Please write out exactly the lines of the data below from the line holding "You are a GUI" through the line holding "824x810 pixels.", and leave out the rest.

Entries provided »
────────

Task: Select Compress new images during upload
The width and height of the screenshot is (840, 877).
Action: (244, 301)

────────

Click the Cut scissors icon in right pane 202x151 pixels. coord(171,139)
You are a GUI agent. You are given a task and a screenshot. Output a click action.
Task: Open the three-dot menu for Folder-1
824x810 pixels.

────────

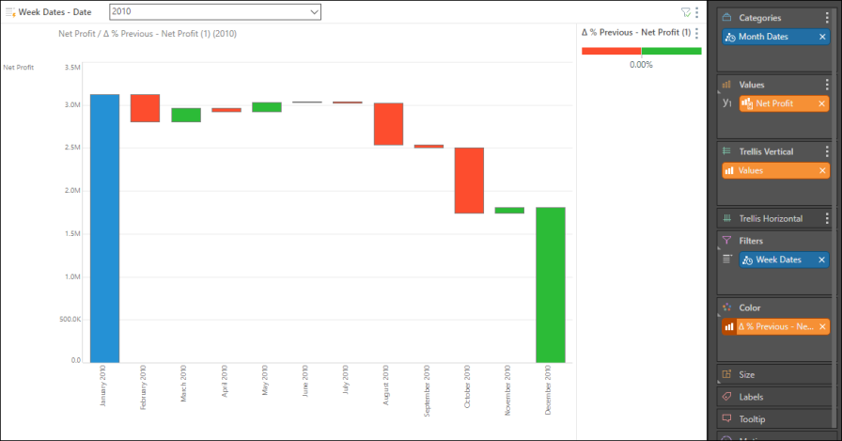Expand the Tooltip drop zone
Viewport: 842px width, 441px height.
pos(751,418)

────────

Answer »
You are a GUI agent. You are given a task and a screenshot. Output a click action.
Task: Open the three-dot menu for Folder-1
824x810 pixels.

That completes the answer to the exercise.